====== SUPPLIED PASSAGE ======
He stretched that paltry sum into a full month of fishing in New Zealand. An Auckland tackle dealer loaned him a pair of waders. Thumb out, rod and waders hoisted high, he hitchhiked to blue-ribbon trout streams all over the North Island and made lots of new friends. He was “given a shout” wherever he went, with Kiwis putting him up in their homes and on their farms. A motorist who fished guided him for a week to his secret spots. Another generous New Zealander loaned him use of a car so he could fish “far out in the wops,” which is what Kiwis call the middle of nowhere. Gartside made it back to Boston a month later with only $1.35 in coins jingling in his pockets.


In time, as his fame grew in fly-fishing circles, Gartside was able to augment his income by making the rounds of angling clubs and sports shows worldwide, earning good appearance fees for his lectures and fly-tying demonstrations. Many of his travel expenses were picked up by these organizations, and thanks to invitations from strangers, he no longer felt much of a need to poach anymore. Certainly not after a British nobleman, who had been best man at Prince Charles’s wedding, invited him onto his private estate for a spot of trout fishing. “Not bad for a cabdriver from Boston,” he said. But Gartside needn’t have felt embarrassed in the presence of any peer of the realm. As a fly fisherman, he was without peer.

Sadly, Jack Gartside died of lung cancer a decade ago at age 66. (In photos, he seems never to have been without a cigarette in his mouth. He must have broken every No Smoking rule in Massachusetts. He once sold a bag of his used cigarette butts to a gullible fisherman after convincing his fellow angler that the filters were indispensable for the dubbed body of a fly he had designed.) Friends still maintain his website, where some of his articles and stories can be perused and his books ordered online.
======
**WORK INSTRUCTIONS**.
(1) Answer these questions using the Jack Gartside passage.
(a) How much money did Gartside have when he got back to Boston from New Zealand?
(b) What do Kiwis call the middle of nowhere?
(c) Of what illness did Gartside die, and at what age?
(2) Summarize the Jack Gartside passage in two sentences.
(3) Extend the Jack Gartside passage beyond its final sentence.
====== RECORDS ======
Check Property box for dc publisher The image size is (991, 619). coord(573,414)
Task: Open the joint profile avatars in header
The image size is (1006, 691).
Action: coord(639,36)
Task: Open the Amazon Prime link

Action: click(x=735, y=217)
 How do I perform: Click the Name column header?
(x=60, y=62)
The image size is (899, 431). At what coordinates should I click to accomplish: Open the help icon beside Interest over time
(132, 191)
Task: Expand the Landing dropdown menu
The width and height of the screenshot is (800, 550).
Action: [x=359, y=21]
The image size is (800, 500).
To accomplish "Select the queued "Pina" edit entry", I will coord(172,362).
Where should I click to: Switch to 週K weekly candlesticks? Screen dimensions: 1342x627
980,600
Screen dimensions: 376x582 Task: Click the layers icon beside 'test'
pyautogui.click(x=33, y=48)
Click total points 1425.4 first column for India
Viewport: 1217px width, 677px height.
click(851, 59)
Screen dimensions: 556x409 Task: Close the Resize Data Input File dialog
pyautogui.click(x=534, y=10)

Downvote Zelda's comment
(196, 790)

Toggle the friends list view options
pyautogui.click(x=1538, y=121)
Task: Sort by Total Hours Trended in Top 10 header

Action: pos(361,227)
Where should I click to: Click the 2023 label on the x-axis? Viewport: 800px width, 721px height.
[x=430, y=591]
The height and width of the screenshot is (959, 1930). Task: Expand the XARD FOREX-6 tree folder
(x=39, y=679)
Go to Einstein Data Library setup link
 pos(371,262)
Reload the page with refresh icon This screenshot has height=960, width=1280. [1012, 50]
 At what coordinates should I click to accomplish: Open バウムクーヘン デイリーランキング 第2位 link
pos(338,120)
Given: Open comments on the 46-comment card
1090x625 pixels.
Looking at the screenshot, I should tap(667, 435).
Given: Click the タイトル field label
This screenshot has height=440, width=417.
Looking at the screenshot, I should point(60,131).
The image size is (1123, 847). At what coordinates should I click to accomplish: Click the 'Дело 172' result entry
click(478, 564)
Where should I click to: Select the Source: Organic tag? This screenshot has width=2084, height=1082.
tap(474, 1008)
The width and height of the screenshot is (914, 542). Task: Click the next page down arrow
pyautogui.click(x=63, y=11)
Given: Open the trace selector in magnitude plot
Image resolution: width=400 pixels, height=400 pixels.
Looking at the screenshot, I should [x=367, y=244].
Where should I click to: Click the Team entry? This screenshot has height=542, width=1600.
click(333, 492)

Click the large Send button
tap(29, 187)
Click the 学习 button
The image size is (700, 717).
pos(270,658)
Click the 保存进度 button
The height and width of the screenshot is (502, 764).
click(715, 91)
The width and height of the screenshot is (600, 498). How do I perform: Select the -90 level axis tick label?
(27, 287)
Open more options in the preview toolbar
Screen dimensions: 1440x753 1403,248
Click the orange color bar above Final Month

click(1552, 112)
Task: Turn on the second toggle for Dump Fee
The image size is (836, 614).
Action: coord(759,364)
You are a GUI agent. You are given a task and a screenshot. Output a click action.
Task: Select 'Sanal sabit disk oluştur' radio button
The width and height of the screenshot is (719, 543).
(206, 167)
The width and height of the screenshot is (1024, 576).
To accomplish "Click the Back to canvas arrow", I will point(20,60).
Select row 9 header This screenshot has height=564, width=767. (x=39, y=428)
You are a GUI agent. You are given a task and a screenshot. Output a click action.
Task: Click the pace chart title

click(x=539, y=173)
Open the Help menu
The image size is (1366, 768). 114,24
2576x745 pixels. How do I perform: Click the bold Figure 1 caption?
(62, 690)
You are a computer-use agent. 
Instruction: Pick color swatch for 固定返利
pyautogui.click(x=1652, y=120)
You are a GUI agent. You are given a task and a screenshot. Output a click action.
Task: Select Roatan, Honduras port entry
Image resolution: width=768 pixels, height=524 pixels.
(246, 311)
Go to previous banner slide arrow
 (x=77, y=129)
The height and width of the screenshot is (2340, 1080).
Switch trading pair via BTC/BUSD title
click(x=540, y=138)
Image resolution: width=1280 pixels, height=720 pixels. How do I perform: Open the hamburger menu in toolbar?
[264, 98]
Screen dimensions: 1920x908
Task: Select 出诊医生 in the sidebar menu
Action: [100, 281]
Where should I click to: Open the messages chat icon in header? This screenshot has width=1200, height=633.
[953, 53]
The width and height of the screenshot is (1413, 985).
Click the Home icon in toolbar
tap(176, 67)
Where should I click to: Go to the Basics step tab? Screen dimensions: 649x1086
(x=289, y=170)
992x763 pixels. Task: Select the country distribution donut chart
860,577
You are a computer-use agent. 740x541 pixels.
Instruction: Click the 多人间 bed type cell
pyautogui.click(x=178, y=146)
======
**YOUR RESPONSES**.
(1)
(a) $1.35 in coins
(b) "the wops"
(c) Lung cancer, at age 66

(2) Gartside stretched a paltry sum into a month of fishing in New Zealand, hitchhiking to trout streams with help from generous Kiwis, and returned to Boston with $1.35 in coins. As his fame grew, he earned appearance fees for lectures and fly-tying demonstrations at angling clubs and sports shows worldwide, and after he died of lung cancer at 66, friends kept up his website.

(3)
His books are short and pithy, highly instructive, conversational in tone, frequently anecdotal, and all self-published. Scratching the Surface includes “strange, but true” stories about his fly-fishing life, and Striper Strategies: Secrets of a Striper Bum pretty much covers the waterfront on the topic, so to speak. Fly Patterns for the Adventurous Tyer includes all of Gartside’s greatest hits at the tying vise, including his top-water Gurgler (a pattern popular among California’s fly fishers who chase striped bass, and who often customize it), the Sparrow, the Gartside Pheasant Hopper, and his Soft Hackle Streamer. He is remembered as a proponent of natural materials, impressionistic, rather than imitative patterns, and sleekly designed, aesthetically pleasing flies.

But his true greatness was in his zest for life and in the creative way he lived it. We tell ourselves that fly fishing and fly tying are true arts. Jack Gartside has shown us that a fly fisher’s life can become a work of art, too.